Collected data entries:

----------

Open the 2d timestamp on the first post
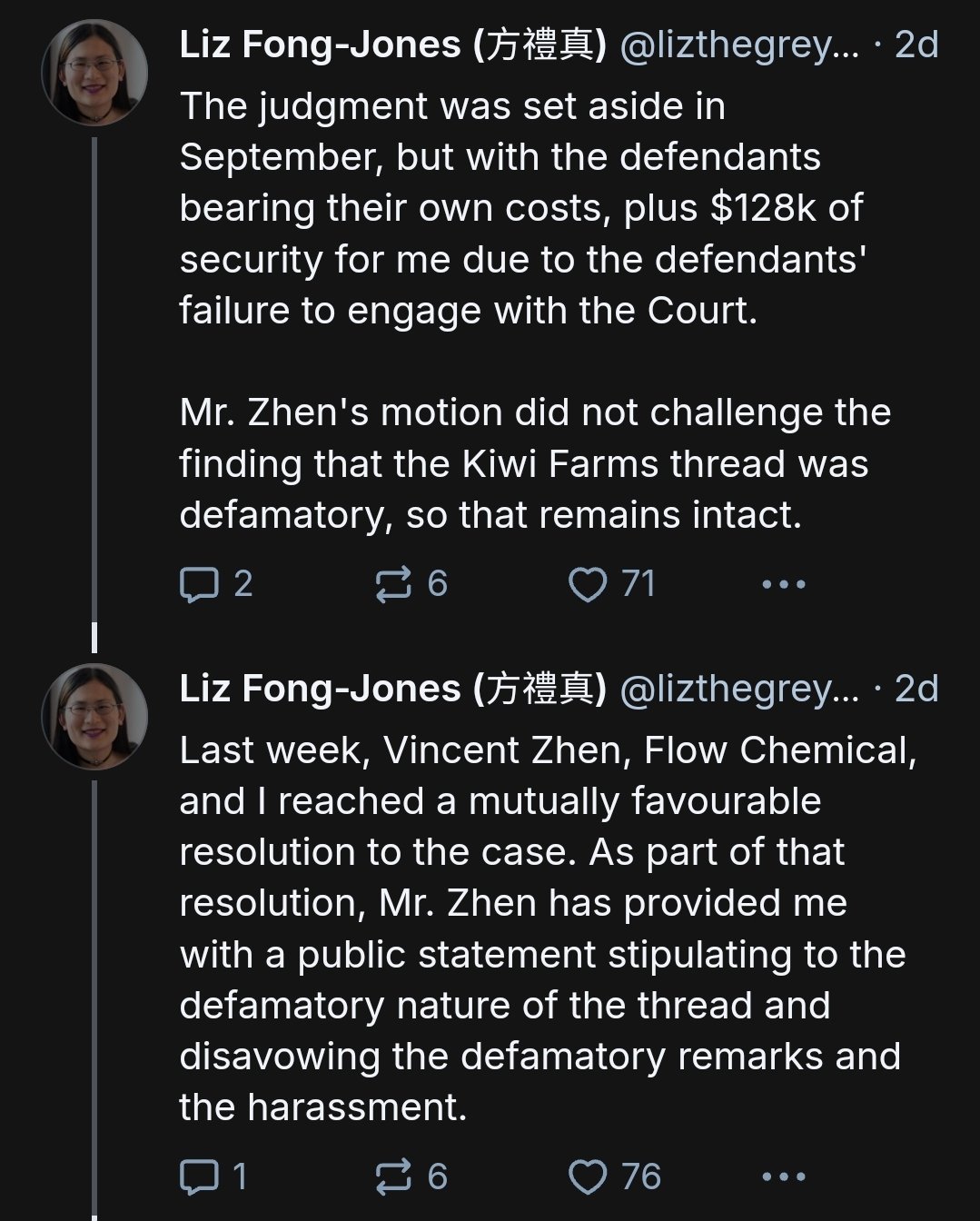The width and height of the screenshot is (980, 1221). tap(916, 45)
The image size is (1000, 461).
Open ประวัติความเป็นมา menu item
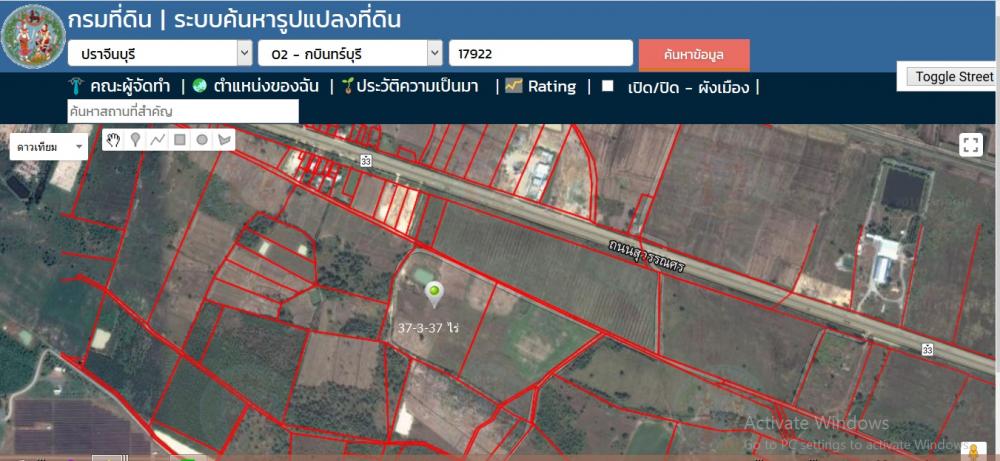click(x=410, y=86)
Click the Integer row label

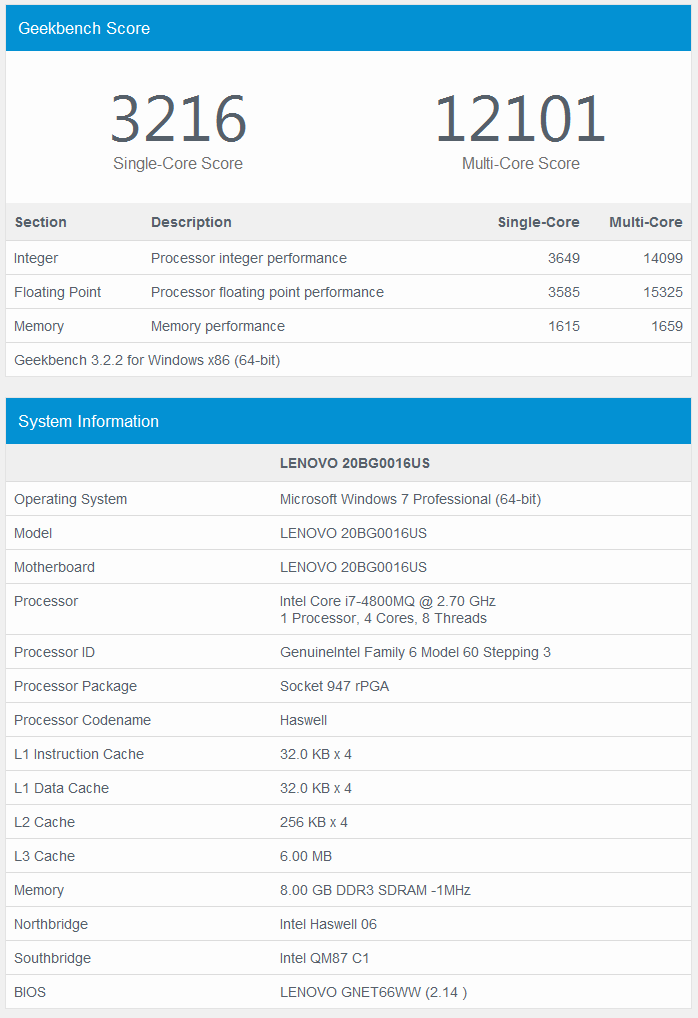click(36, 258)
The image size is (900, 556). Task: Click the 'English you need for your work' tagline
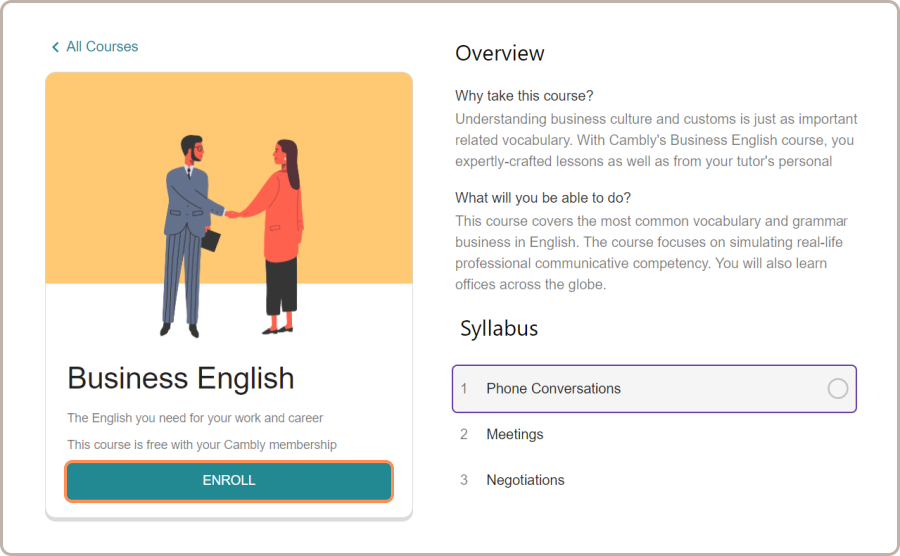(195, 418)
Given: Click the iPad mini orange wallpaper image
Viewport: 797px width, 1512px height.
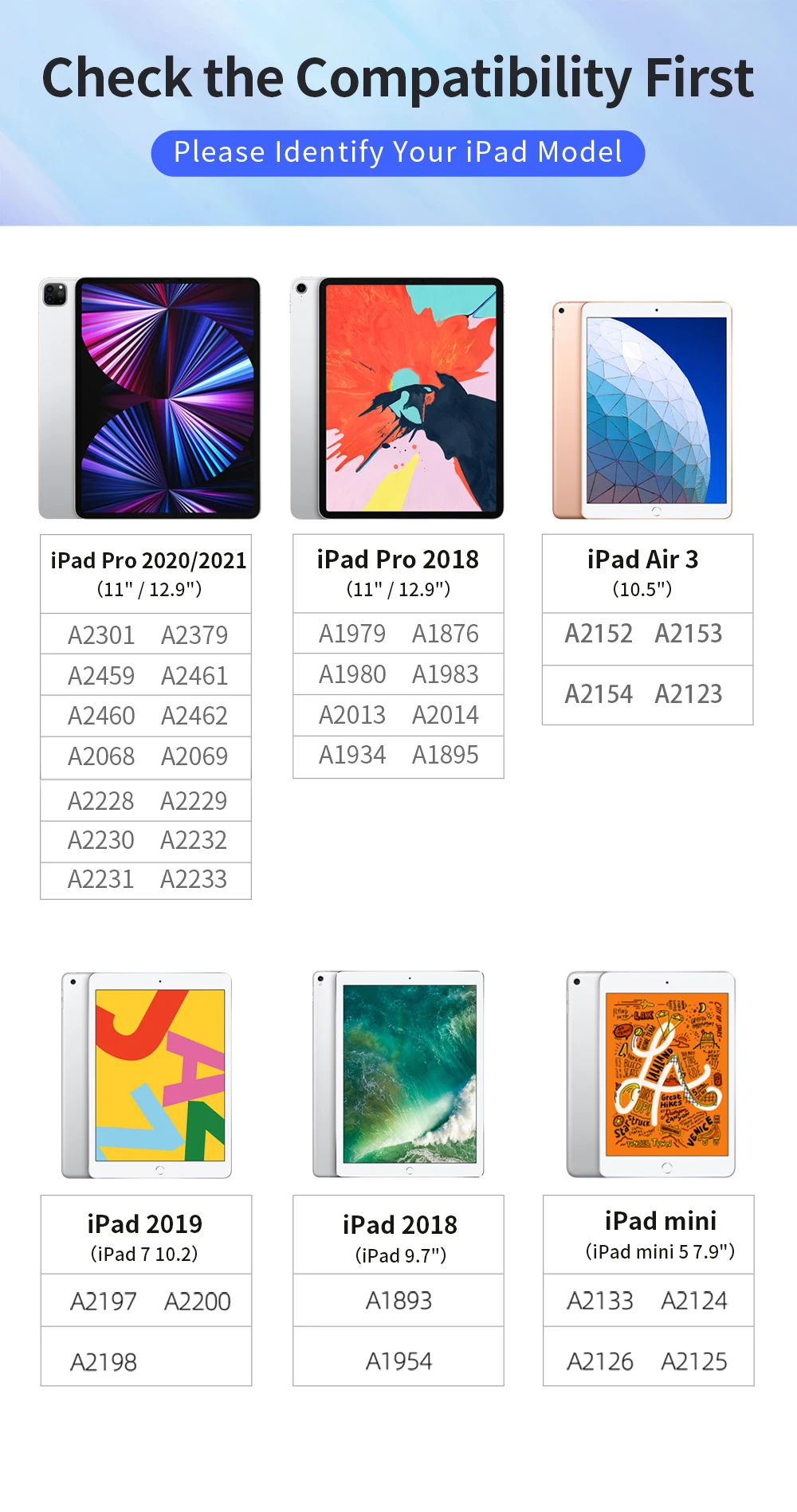Looking at the screenshot, I should pos(650,1074).
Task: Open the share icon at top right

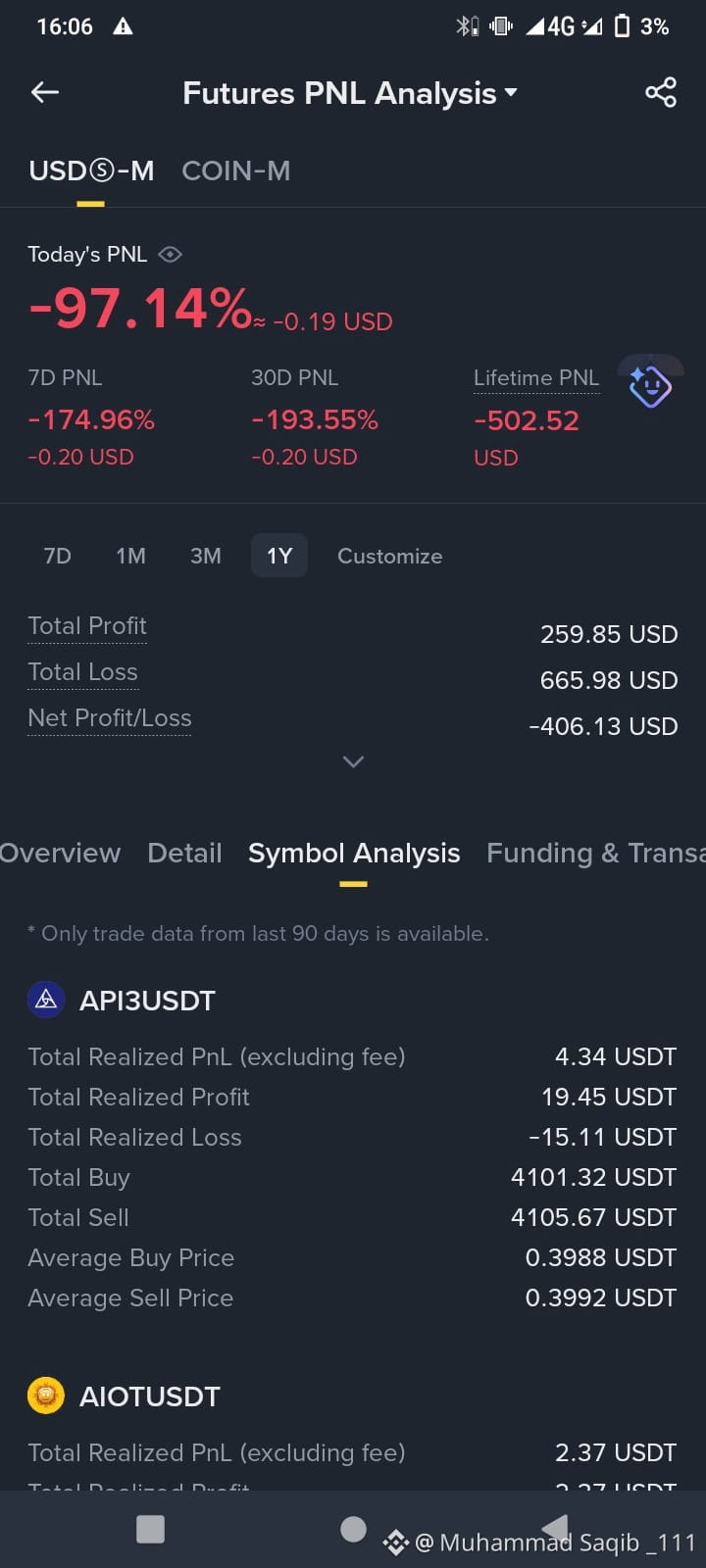Action: pos(661,92)
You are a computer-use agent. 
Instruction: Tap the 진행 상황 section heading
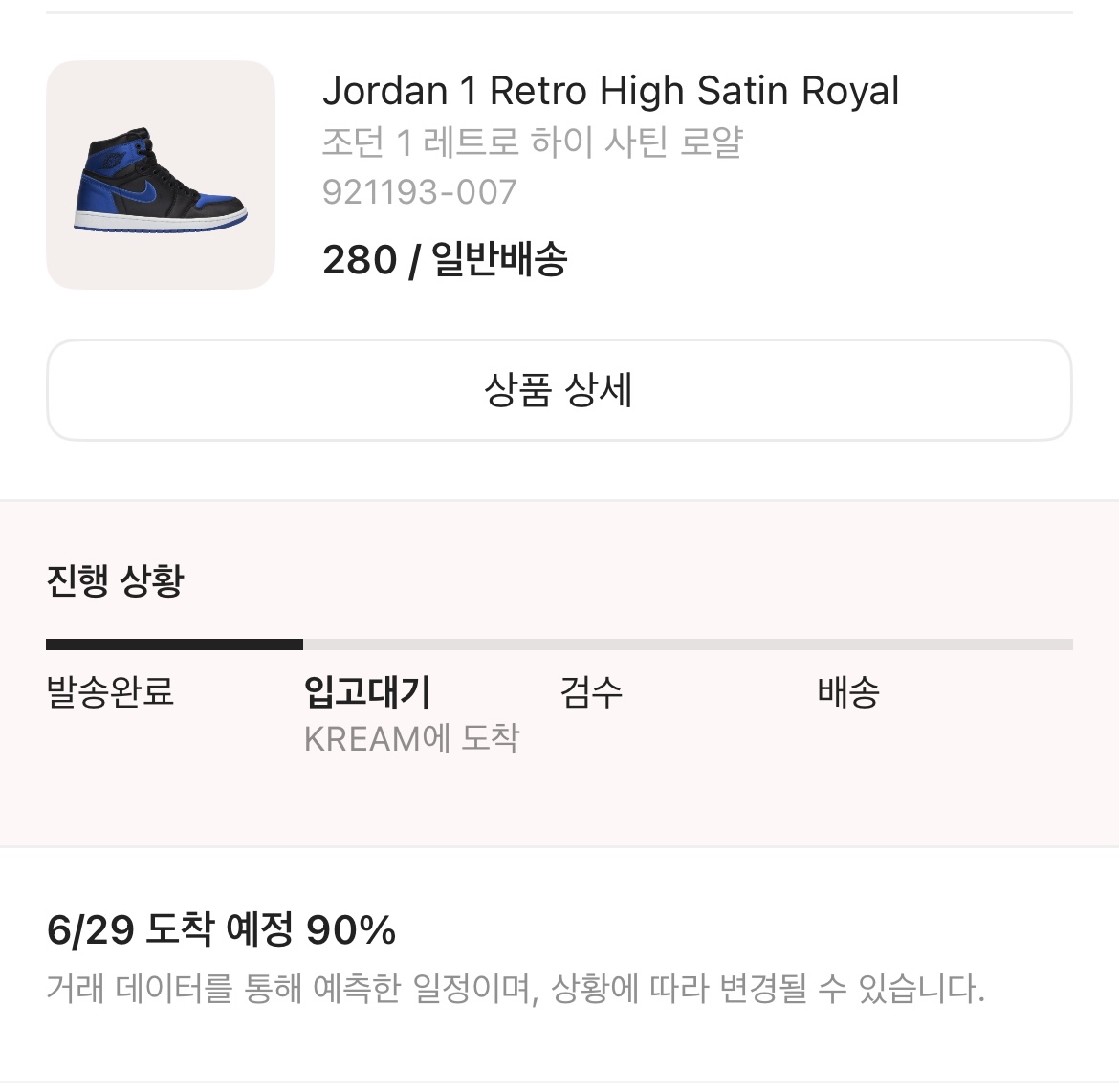(115, 580)
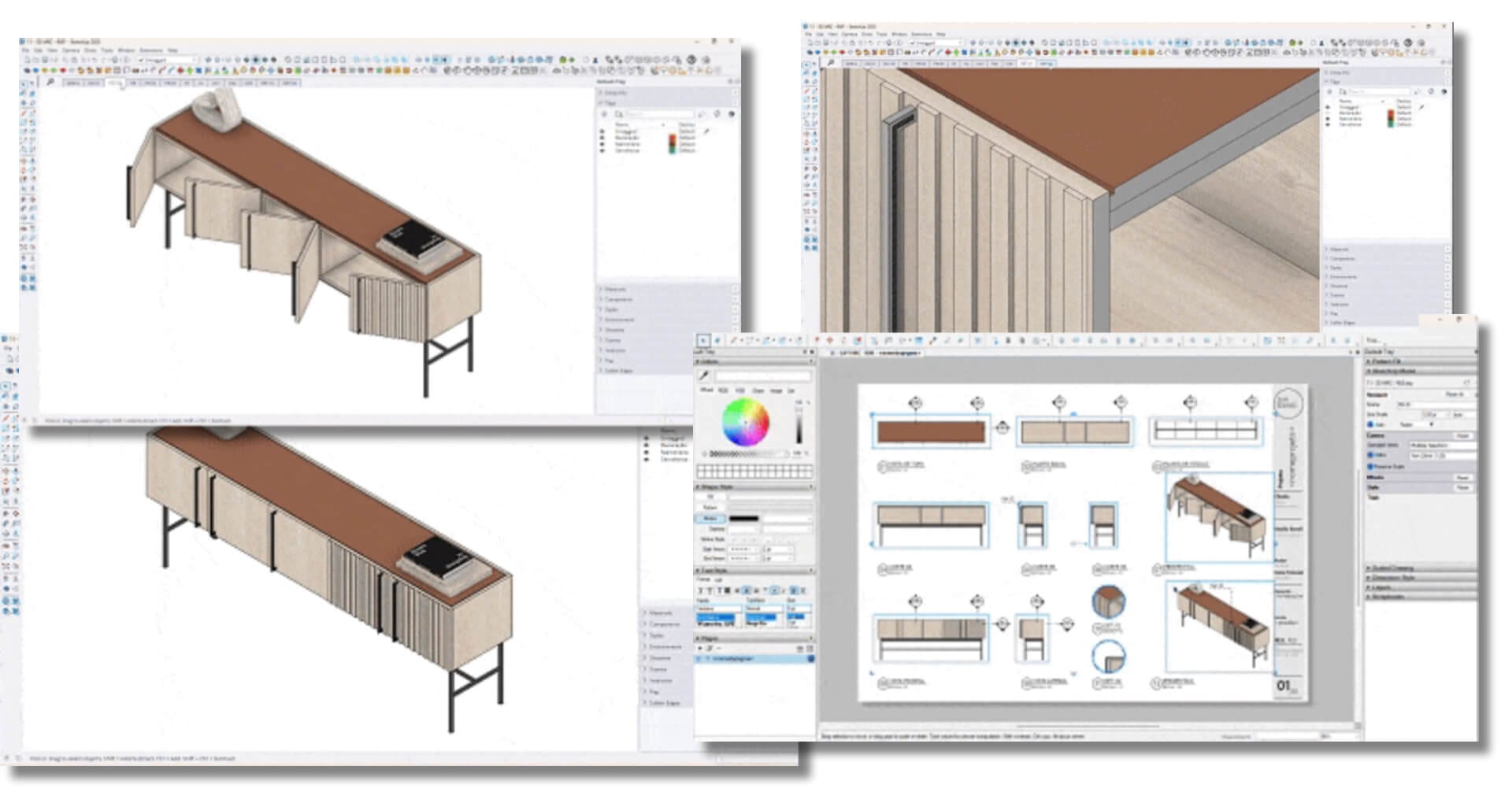Select the arrow Select tool in LayOut toolbar
The height and width of the screenshot is (788, 1512).
point(704,341)
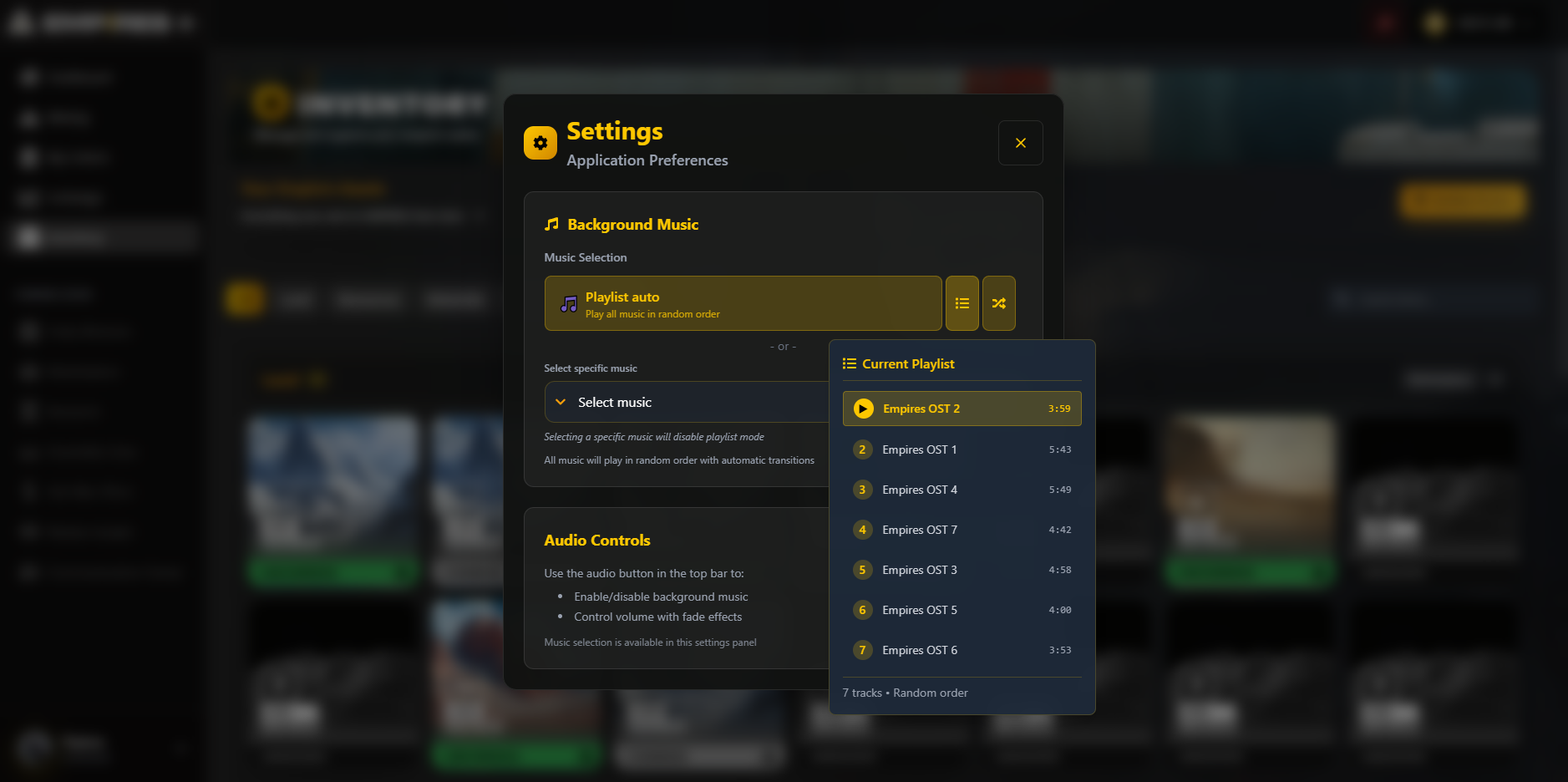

----------

Extract, word for word, each line from the one that contains "The image size is (900, 556)." through the final line of the data above. Leave the pictures out.

- [Response to this exercise]:
The image size is (900, 556). Task: Click the 'English you need for your work' tagline
(195, 418)
Given: Click the iPad mini orange wallpaper image
Viewport: 797px width, 1512px height.
Looking at the screenshot, I should pos(650,1074).
Task: Open the share icon at top right

Action: pos(661,92)
You are a computer-use agent. 
Instruction: Tap the 진행 상황 section heading
(115, 580)
Select the arrow Select tool in LayOut toolbar
The height and width of the screenshot is (788, 1512).
point(704,341)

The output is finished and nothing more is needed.